A pandemia atrasou tudo. Falar em ratificar neste ano seria prematuro. Mas também há uma recusa muito importante na Europa contra o Mercosul. A Áustria já disse que não apoia. Parlamentos regionais já deram um não. França passará por eleições em março de 2022 e já deixou claro seu desacordo.

Não há capacidade política para ratificar o acordo. Mas, dentro da UE, há também quem defenda um acordo, pelo impacto que ele tem para certas indústrias europeias. Uma das possibilidades seria dividir o acordo em partes, numa manobra da UE. Assim, não seria necessário um processo de ratificação. Há muito interesse da Comissão Europeia em fazer isso avançar.

O sr. fala em crimes contra a humanidade no Brasil. Mas existe algum espaço real para que o tema ganhe força no Tribunal Penal Internacional?

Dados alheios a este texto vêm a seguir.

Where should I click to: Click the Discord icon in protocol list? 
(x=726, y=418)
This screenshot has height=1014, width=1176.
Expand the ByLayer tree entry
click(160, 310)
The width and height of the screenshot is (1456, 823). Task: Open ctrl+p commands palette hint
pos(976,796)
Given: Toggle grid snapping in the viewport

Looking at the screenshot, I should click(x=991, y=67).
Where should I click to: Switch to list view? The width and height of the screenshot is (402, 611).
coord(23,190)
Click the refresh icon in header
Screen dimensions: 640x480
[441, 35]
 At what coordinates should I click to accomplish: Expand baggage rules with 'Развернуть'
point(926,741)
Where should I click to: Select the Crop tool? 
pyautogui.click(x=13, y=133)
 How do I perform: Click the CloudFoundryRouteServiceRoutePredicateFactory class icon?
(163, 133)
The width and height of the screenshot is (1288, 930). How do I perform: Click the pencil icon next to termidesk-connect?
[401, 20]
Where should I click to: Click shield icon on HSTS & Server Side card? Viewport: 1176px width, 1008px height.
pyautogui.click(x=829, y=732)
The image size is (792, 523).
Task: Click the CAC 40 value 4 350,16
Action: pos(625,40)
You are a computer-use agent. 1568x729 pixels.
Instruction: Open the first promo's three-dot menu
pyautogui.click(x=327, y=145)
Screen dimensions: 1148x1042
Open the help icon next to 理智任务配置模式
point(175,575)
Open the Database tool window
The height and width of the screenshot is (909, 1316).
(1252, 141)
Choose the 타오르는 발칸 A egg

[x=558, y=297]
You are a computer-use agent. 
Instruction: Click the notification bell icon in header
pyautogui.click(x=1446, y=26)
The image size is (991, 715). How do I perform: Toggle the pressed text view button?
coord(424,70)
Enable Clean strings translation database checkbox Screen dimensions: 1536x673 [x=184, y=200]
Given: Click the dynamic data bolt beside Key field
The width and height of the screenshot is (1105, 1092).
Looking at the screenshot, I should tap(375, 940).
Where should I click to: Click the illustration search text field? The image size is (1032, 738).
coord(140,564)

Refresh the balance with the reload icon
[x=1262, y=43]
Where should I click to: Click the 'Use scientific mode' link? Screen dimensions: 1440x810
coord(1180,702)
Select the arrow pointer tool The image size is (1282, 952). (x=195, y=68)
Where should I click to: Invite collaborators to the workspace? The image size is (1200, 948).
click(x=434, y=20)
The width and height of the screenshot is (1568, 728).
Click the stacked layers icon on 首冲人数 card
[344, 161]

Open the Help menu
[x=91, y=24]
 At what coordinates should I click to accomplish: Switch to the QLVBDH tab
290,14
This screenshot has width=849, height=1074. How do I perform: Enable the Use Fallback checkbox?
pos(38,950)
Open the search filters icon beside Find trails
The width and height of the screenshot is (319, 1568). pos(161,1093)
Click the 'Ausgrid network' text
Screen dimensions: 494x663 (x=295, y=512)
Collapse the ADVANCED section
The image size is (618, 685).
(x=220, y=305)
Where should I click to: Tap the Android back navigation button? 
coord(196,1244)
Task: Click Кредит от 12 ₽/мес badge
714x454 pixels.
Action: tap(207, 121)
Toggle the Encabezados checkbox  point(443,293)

Seria algo novo, de fato. Mas o Tribunal precisa se adaptar às novas realidades. Quando temos um chefe de estado que conhece perfeitamente as condições do que ocorre, que as consequências diretas de suas políticas negacionistas foi a morte, que fez isso de forma consciente e que diz que era mais importante manter a economia, temos uma política criminosa consciente contra a maioria da população.

Isso precisa ser investigado e avaliado. Mas mesmo antes de um tribunal, esse tema precisa percorrer a Justiça no Brasil mesmo. Bolsonaro precisa ser indiciado por suas políticas.

Todos enfrentamos uma pandemia que ninguém esperava e é normal que tenhamos cometido erros. Na política, cometem-se erros. Mas precisamos diferenciar erros e crimes. Quando se toma decisões conscientes, sabendo de suas consequências, não são erros. E essa é a diferença de Bolsonaro e de outros líderes.

Quanto tempo o Brasil vai precisar para resgatar uma imagem de credibilidade?

Só quando Bolsonaro sair. Até que isso não ocorra, essa credibilidade não será recuperada. A questão é que sua base eleitoral é muito clara e, num período de eleição em 2022, não vejo ele rompendo seu posicionamento com essa base. Ou seja, sua capacidade de dizer coisas certas, mesmo que ninguém acredite, é limitada.